### [Aim of the exercise]
Copy each line of the data below in which the word "dropdown" can be found.
::::::
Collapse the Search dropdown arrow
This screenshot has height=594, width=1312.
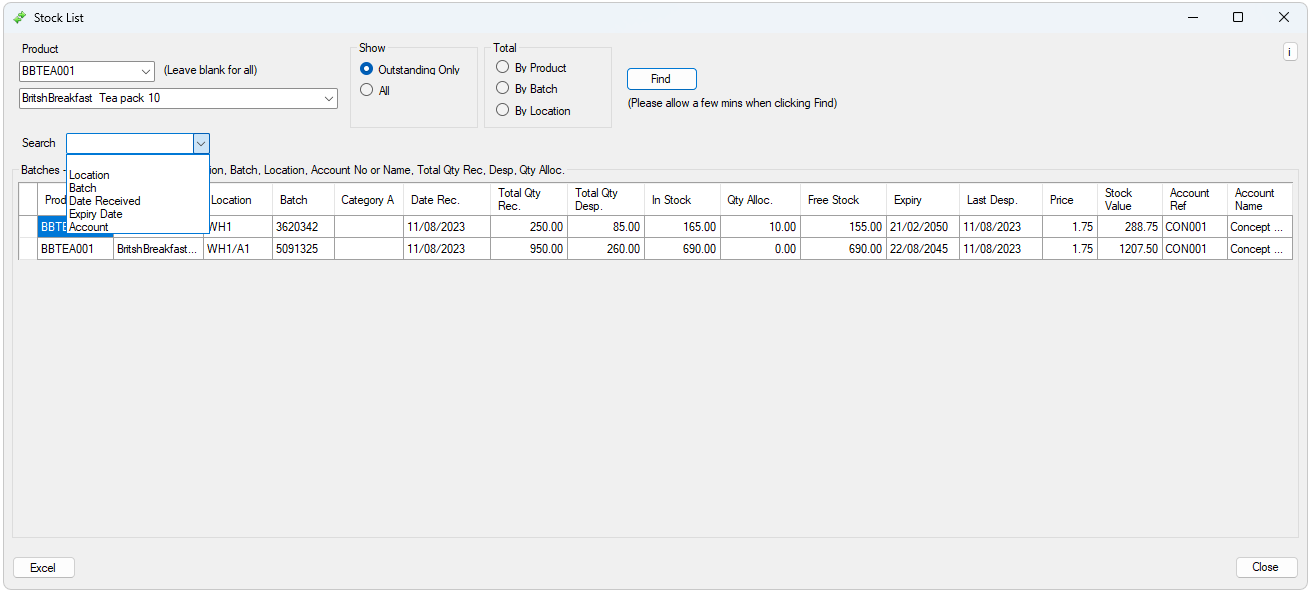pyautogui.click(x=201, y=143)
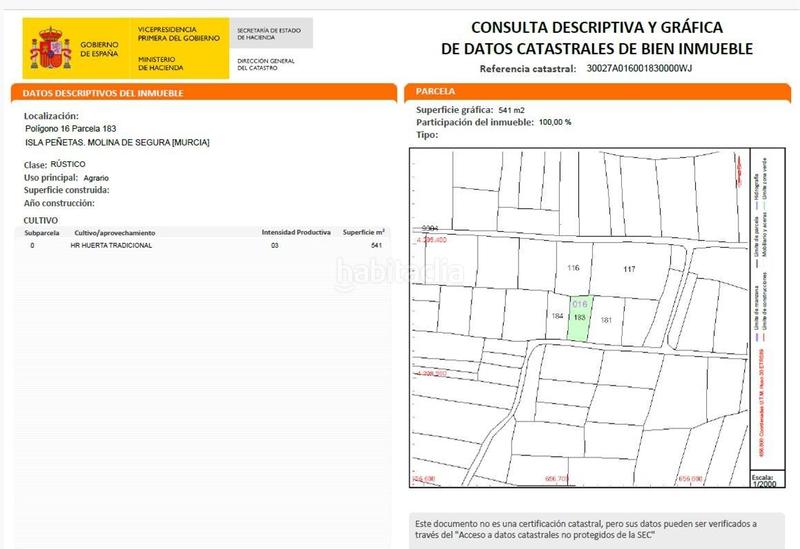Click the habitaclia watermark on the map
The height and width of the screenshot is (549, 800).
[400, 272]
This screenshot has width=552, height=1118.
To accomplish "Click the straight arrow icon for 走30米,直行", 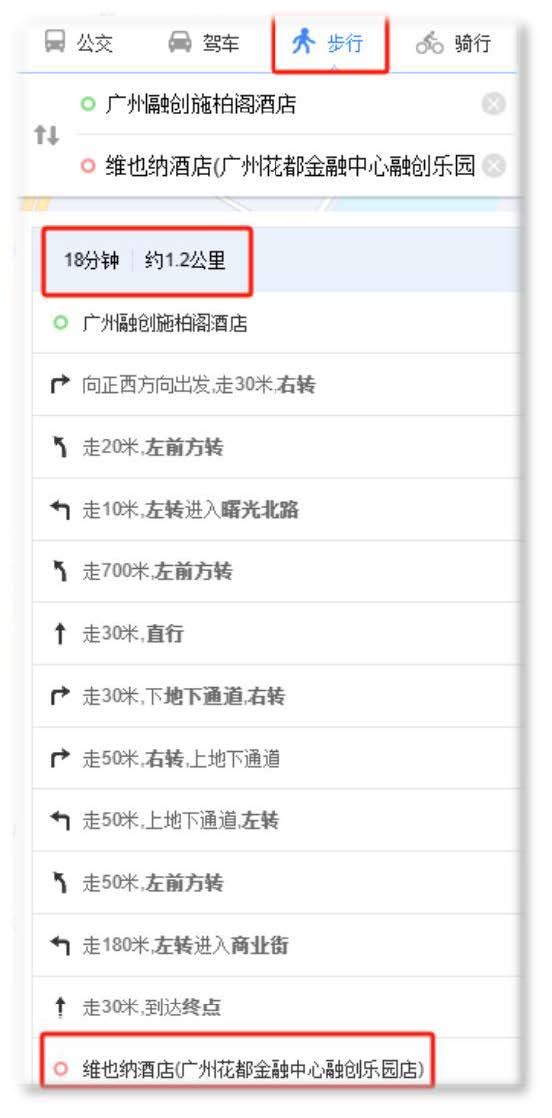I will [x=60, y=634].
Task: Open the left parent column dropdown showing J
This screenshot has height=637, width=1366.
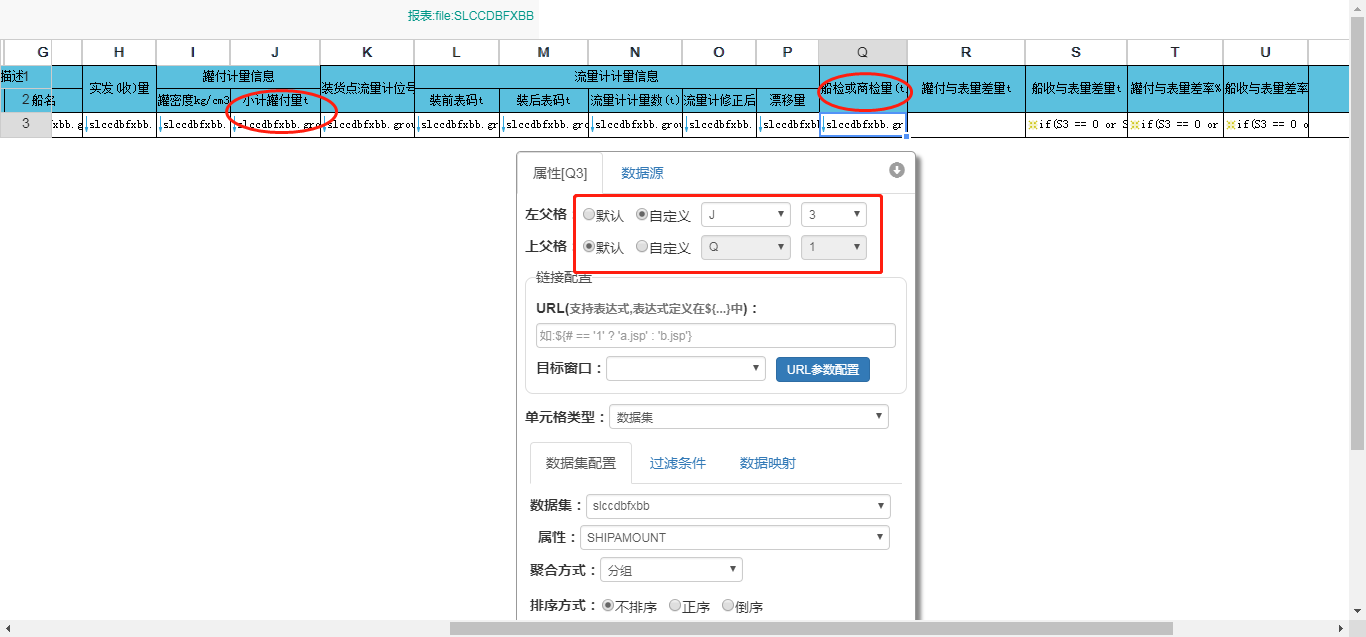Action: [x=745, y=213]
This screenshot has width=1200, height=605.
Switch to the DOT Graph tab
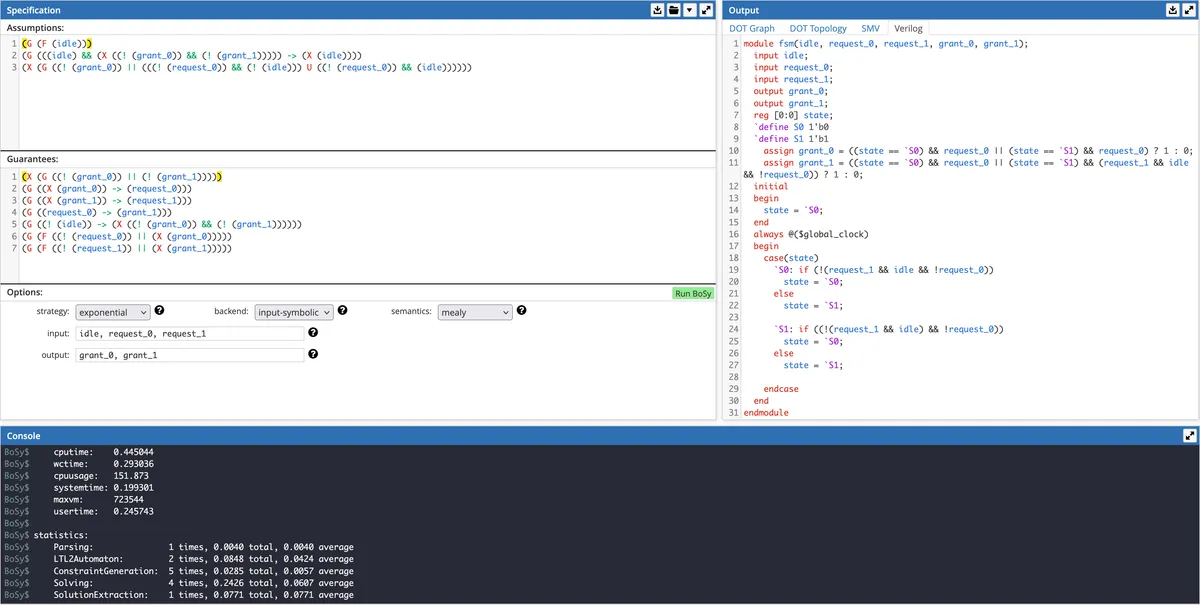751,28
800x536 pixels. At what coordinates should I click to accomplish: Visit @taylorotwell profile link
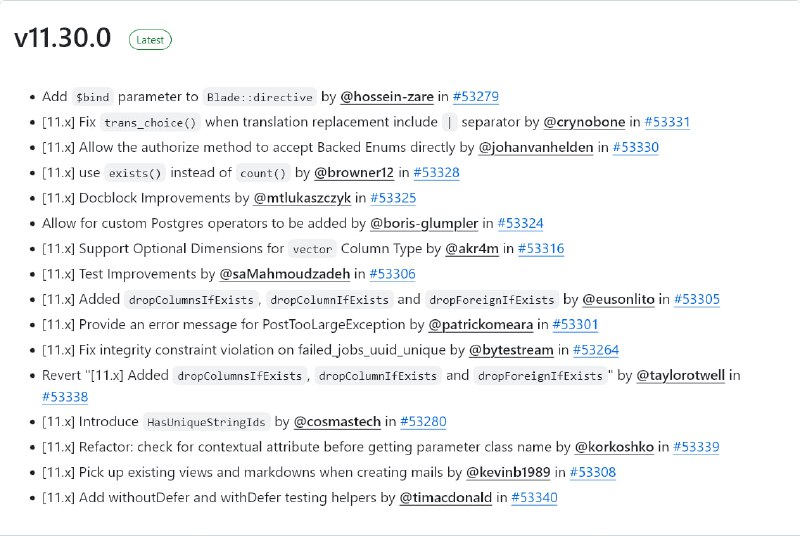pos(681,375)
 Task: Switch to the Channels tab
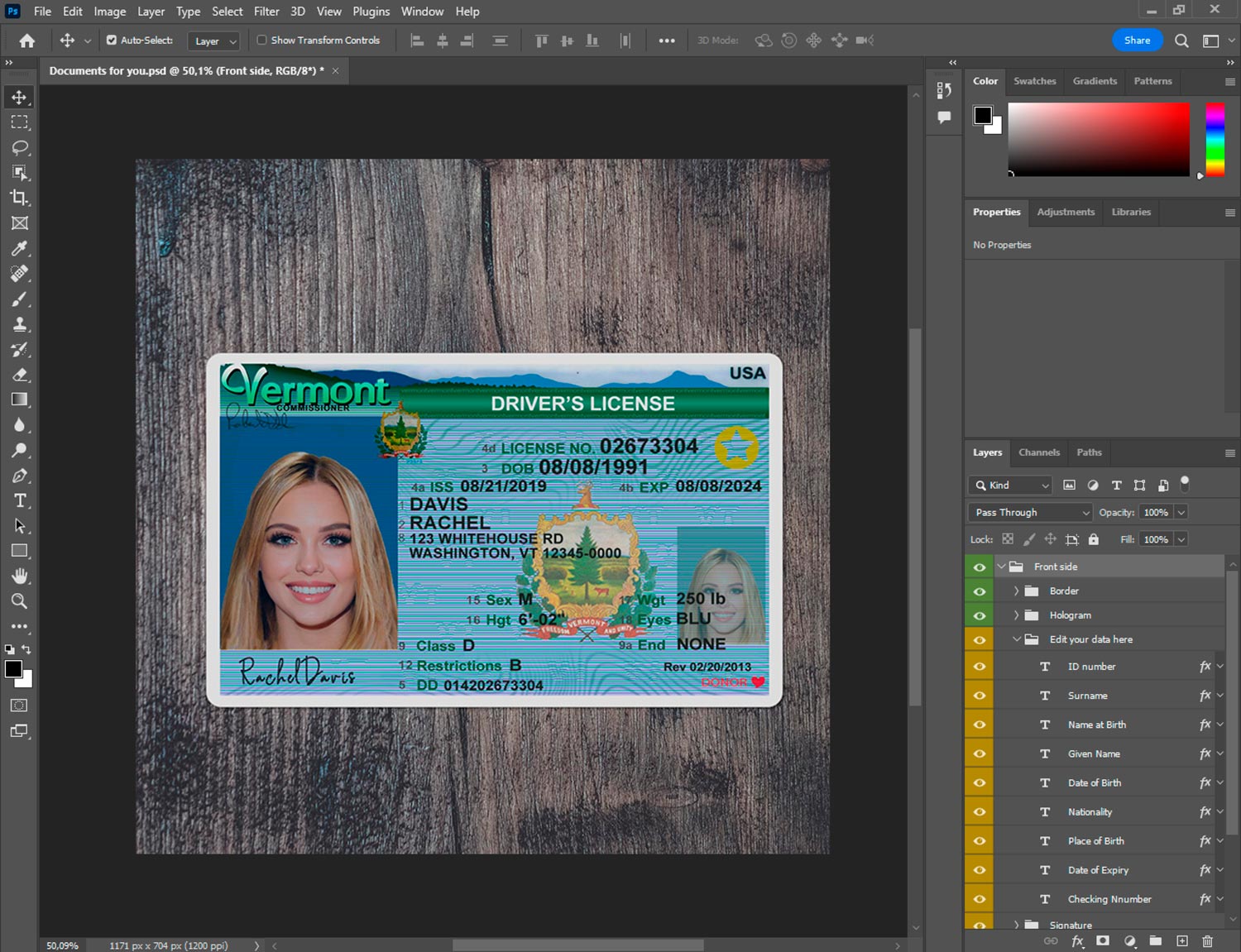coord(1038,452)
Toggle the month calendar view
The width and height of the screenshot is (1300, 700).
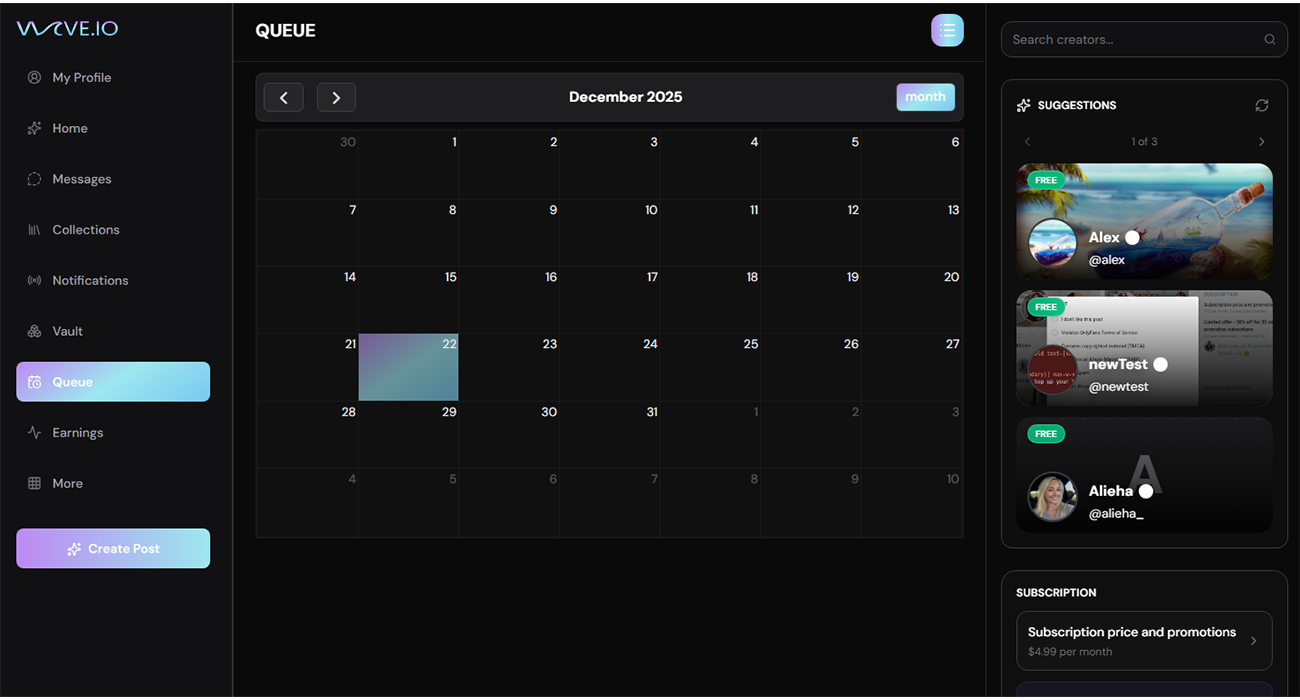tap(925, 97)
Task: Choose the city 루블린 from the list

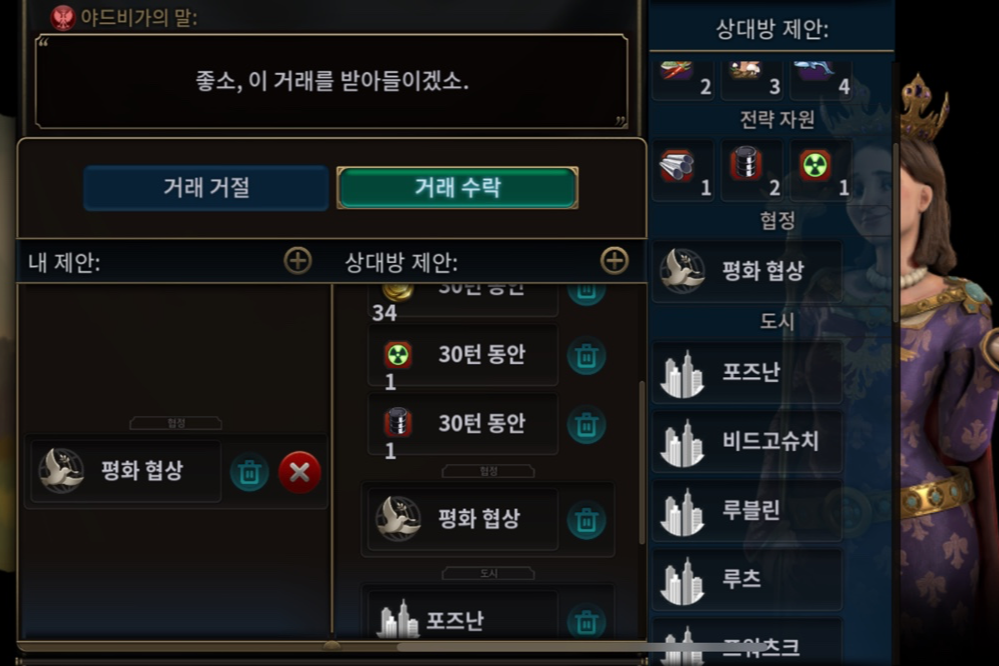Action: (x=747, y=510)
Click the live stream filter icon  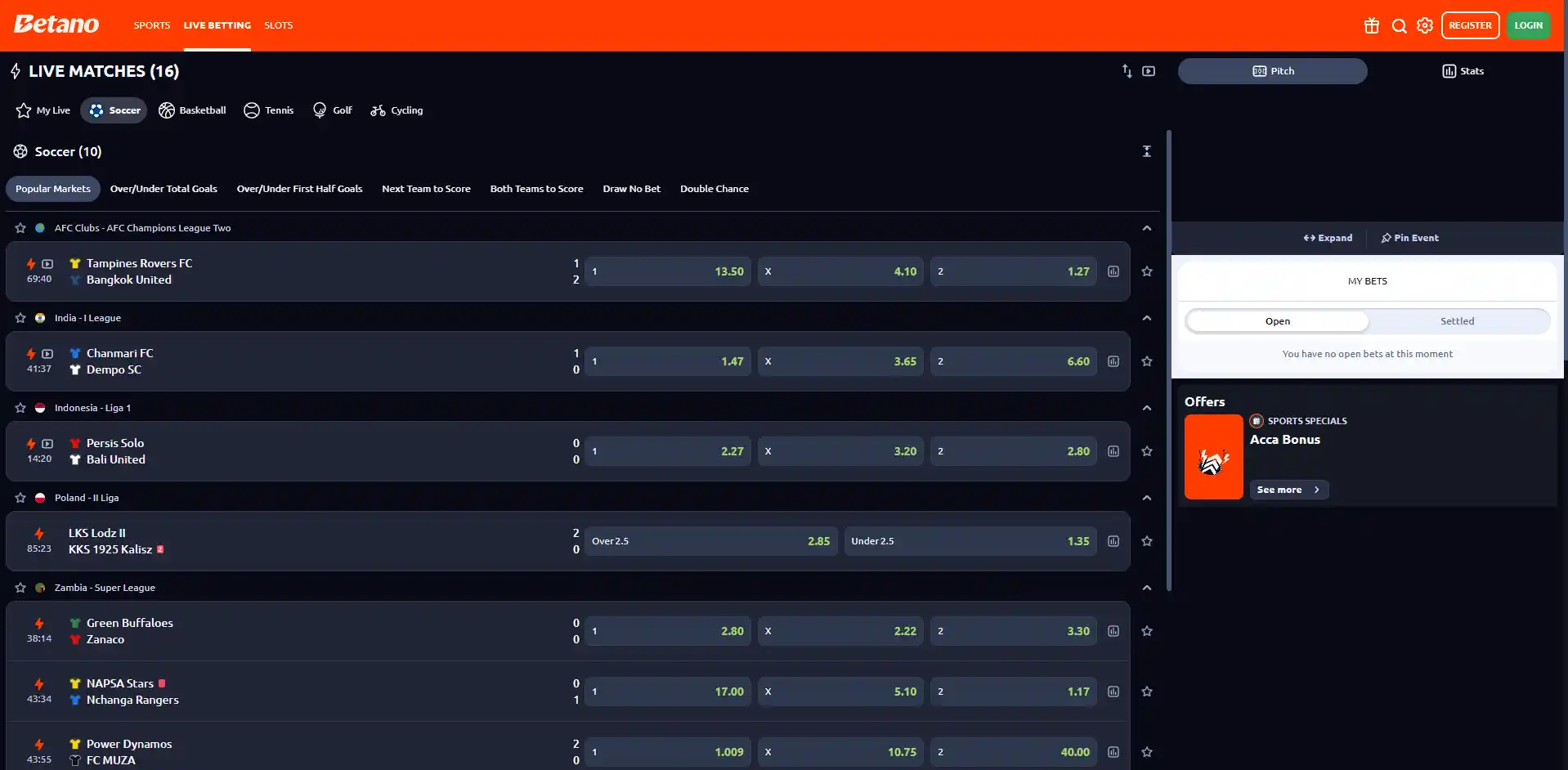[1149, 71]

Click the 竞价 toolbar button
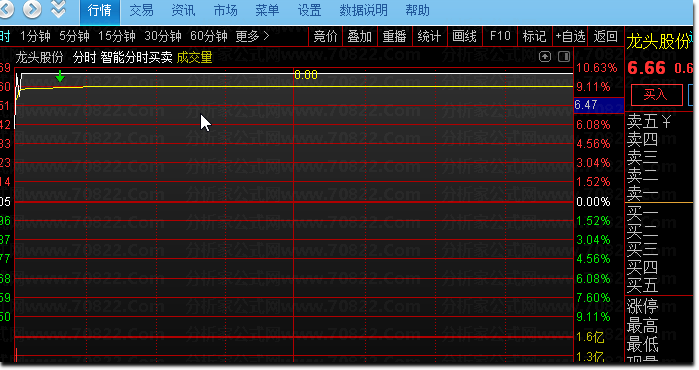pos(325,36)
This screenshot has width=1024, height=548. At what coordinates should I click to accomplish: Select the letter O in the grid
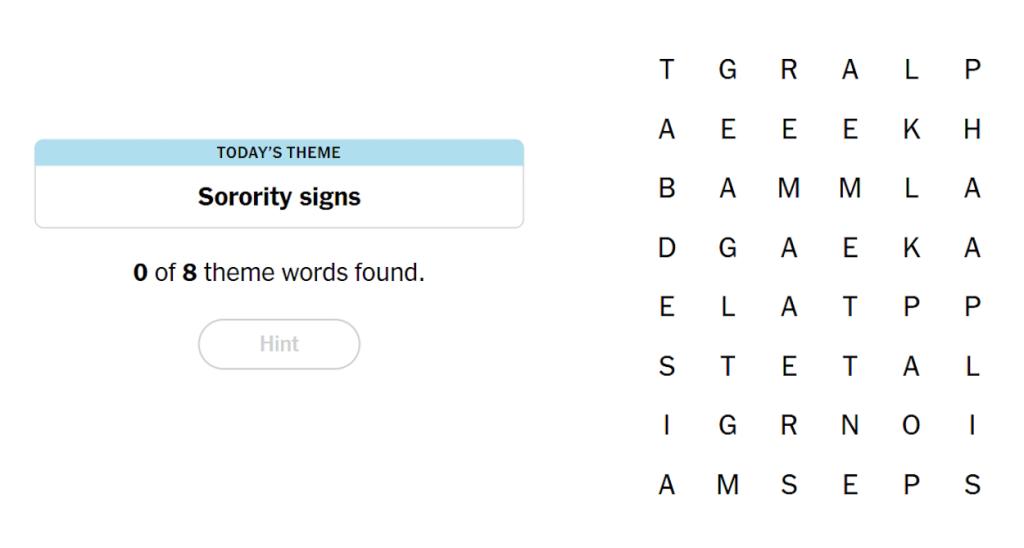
::::::
### [Your response]
Collapse the Search dropdown arrow
Task: Open the left parent column dropdown showing J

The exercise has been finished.